(Excerpts from a dataset)

# # # # # # #

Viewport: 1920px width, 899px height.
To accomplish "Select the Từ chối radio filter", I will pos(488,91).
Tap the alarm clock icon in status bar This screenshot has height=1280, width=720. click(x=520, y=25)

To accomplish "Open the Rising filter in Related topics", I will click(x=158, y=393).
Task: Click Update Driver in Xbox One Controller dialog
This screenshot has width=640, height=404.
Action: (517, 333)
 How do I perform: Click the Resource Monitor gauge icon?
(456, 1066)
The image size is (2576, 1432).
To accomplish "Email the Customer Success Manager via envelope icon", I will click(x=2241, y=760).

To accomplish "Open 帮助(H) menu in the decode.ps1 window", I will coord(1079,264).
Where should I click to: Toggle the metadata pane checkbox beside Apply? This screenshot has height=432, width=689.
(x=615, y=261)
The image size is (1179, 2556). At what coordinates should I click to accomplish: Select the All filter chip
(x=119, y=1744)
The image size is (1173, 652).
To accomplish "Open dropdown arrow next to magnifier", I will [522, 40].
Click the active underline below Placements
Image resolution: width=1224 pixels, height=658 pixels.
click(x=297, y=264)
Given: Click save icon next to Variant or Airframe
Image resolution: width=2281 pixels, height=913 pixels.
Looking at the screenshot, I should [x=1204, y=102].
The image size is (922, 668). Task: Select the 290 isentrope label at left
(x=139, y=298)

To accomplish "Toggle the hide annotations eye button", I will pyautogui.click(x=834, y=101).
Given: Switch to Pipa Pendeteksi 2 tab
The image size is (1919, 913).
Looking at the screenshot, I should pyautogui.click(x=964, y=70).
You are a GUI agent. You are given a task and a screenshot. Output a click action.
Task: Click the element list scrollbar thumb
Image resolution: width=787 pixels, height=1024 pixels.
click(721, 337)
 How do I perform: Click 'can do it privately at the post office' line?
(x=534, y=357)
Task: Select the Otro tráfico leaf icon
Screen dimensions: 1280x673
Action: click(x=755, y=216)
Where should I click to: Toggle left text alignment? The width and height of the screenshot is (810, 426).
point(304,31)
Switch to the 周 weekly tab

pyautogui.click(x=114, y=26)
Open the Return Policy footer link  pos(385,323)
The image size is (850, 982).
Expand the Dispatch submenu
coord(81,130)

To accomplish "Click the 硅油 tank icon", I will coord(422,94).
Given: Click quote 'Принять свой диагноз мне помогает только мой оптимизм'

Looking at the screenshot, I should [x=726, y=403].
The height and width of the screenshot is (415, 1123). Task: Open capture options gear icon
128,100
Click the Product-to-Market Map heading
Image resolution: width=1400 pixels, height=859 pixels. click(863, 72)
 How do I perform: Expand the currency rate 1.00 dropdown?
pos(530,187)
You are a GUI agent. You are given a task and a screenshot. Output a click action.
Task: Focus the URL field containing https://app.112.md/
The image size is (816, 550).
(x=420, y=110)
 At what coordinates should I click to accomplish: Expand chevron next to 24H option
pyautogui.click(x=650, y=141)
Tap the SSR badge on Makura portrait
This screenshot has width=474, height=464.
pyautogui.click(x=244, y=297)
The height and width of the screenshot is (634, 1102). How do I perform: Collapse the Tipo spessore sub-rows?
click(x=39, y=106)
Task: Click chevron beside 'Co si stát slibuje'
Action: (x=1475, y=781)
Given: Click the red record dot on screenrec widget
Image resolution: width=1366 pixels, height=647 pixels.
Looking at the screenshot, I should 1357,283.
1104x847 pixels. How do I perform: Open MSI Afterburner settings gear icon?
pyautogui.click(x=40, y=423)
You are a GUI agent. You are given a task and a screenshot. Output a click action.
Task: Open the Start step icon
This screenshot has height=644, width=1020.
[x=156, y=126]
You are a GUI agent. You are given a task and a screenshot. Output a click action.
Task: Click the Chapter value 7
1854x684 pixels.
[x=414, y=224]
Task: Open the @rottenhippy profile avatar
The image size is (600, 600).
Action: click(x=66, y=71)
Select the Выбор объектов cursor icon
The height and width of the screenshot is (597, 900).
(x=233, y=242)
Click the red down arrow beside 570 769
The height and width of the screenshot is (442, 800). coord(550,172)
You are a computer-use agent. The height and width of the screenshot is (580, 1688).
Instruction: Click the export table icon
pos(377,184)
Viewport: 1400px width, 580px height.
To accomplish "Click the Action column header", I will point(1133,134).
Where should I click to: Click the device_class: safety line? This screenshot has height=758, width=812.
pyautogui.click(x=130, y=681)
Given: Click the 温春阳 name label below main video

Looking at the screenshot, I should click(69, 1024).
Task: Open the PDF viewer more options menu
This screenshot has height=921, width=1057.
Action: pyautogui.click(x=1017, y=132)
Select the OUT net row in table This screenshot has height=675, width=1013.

# # # # # # #

--- Aim of the exercise ---
Copy out the entries exactly. Begin at the first line and end with the line that has "Task: Click the element list scrollbar thumb".

--- Reply ---
Viewport: 1920px width, 899px height.
To accomplish "Select the Từ chối radio filter", I will pos(488,91).
Tap the alarm clock icon in status bar This screenshot has height=1280, width=720. click(x=520, y=25)

To accomplish "Open the Rising filter in Related topics", I will click(x=158, y=393).
Task: Click Update Driver in Xbox One Controller dialog
This screenshot has width=640, height=404.
Action: (517, 333)
 How do I perform: Click the Resource Monitor gauge icon?
(456, 1066)
The image size is (2576, 1432).
To accomplish "Email the Customer Success Manager via envelope icon", I will click(x=2241, y=760).

To accomplish "Open 帮助(H) menu in the decode.ps1 window", I will coord(1079,264).
Where should I click to: Toggle the metadata pane checkbox beside Apply? This screenshot has height=432, width=689.
(x=615, y=261)
The image size is (1179, 2556). At what coordinates should I click to accomplish: Select the All filter chip
(x=119, y=1744)
The image size is (1173, 652).
To accomplish "Open dropdown arrow next to magnifier", I will [522, 40].
Click the active underline below Placements
Image resolution: width=1224 pixels, height=658 pixels.
click(x=297, y=264)
Given: Click save icon next to Variant or Airframe
Image resolution: width=2281 pixels, height=913 pixels.
Looking at the screenshot, I should [x=1204, y=102].
The image size is (922, 668). Task: Select the 290 isentrope label at left
(x=139, y=298)

To accomplish "Toggle the hide annotations eye button", I will pyautogui.click(x=834, y=101).
Given: Switch to Pipa Pendeteksi 2 tab
The image size is (1919, 913).
Looking at the screenshot, I should pyautogui.click(x=964, y=70).
You are a GUI agent. You are given a task and a screenshot. Output a click action.
Task: Click the element list scrollbar thumb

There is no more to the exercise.